● **WRITTEN TASK**:
Reproduce the material below word for word, omitting the pictures.

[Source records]

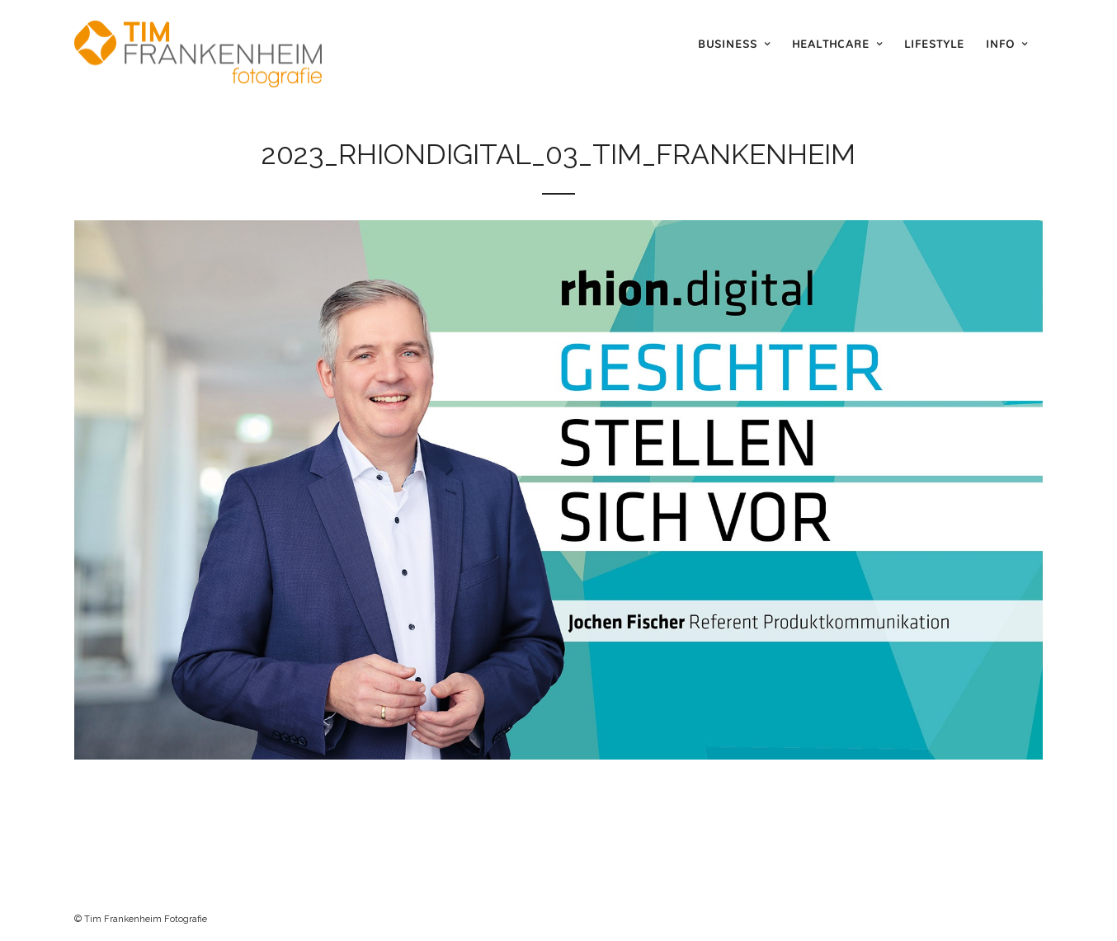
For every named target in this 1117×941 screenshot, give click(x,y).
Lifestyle (934, 43)
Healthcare (831, 43)
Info (1000, 43)
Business (727, 43)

● **RESPONSE FOR THIS EXERCISE**:
For every named target in this 1117×941 screenshot, give click(x,y).
Lifestyle (934, 43)
Healthcare (831, 43)
Info (1000, 43)
Business (727, 43)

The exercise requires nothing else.